### AIM OF THE EXERCISE
Begin at the line that has "1244x726 pixels." and stop after the line that has "Action: 812,318". Write those entries out again with "dropdown button" switched to "drop-down menu", leaving out the pictures and keeping everything else unchanged.

### RECORDS PROVIDED
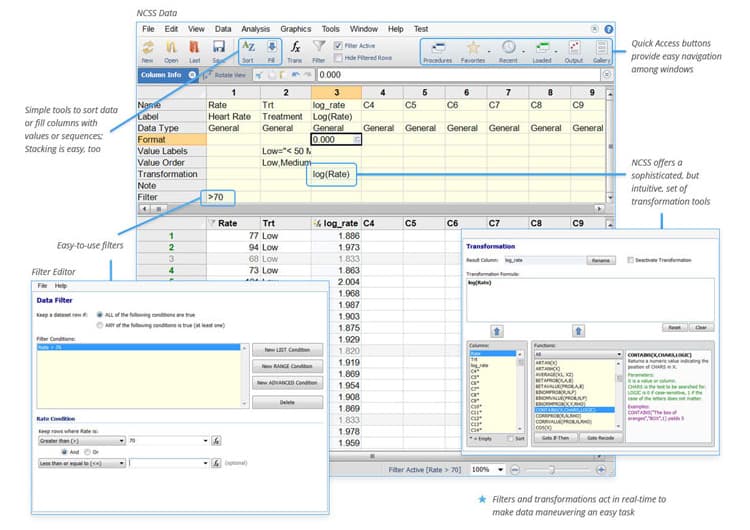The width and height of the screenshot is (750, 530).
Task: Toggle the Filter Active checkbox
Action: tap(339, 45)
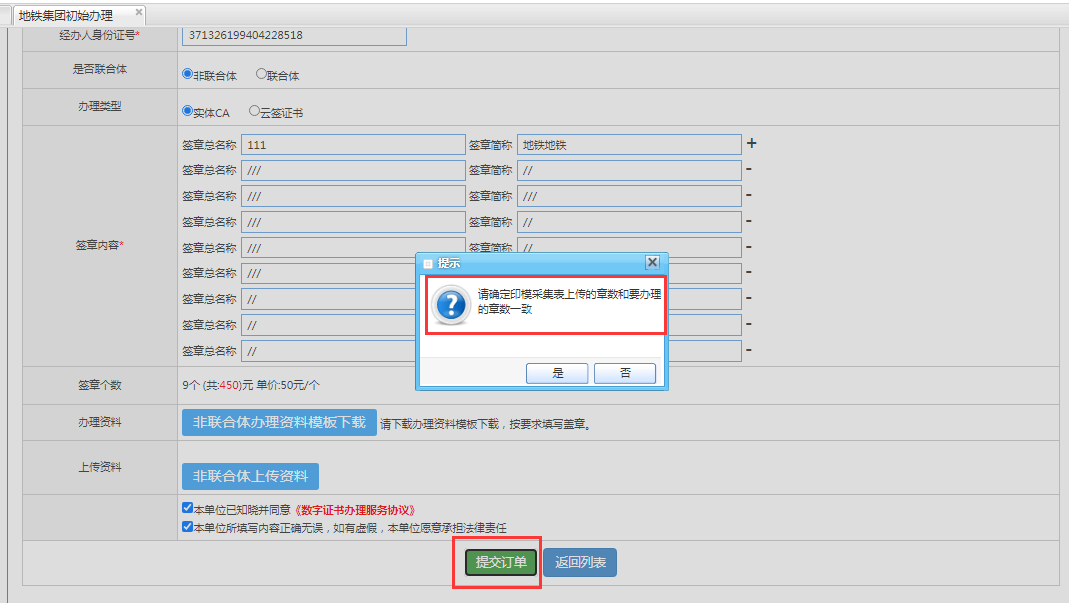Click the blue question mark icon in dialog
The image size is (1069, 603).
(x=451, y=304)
==
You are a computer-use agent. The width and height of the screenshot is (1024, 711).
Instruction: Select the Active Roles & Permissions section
* * *
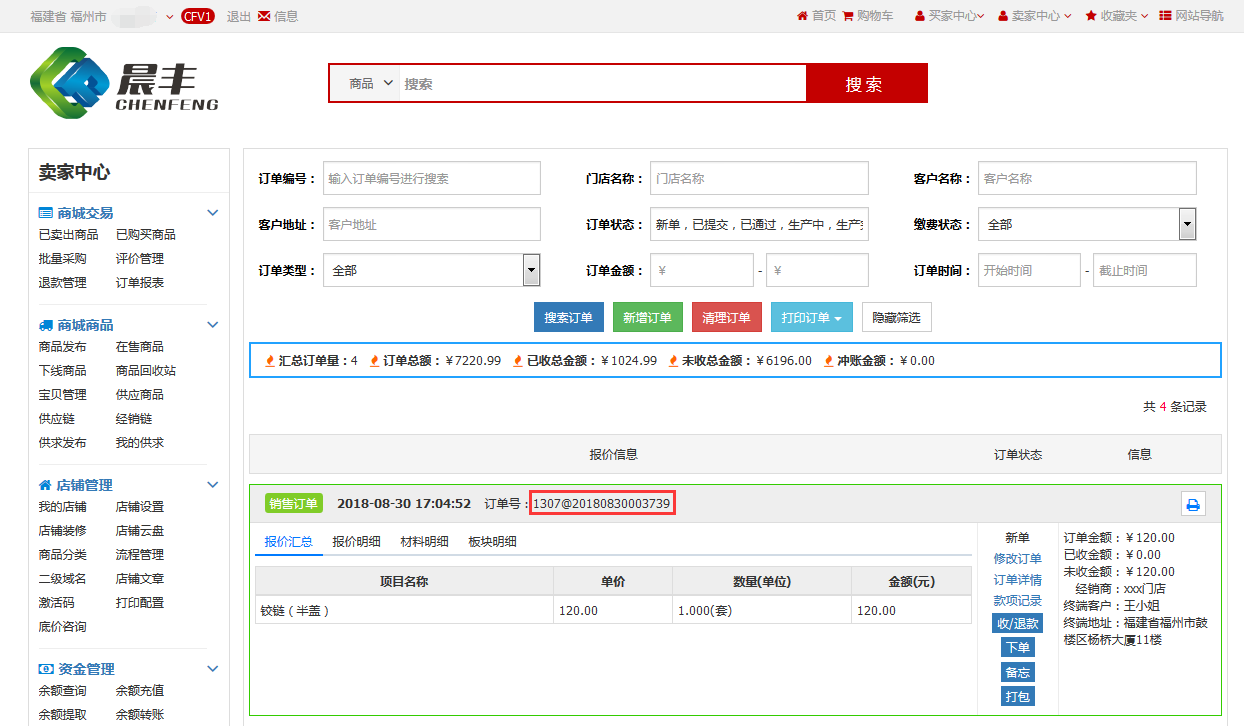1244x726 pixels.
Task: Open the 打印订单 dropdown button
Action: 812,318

### ANSWER FOR THIS EXERCISE
1244x726 pixels.
Task: Open the 打印订单 drop-down menu
Action: 812,318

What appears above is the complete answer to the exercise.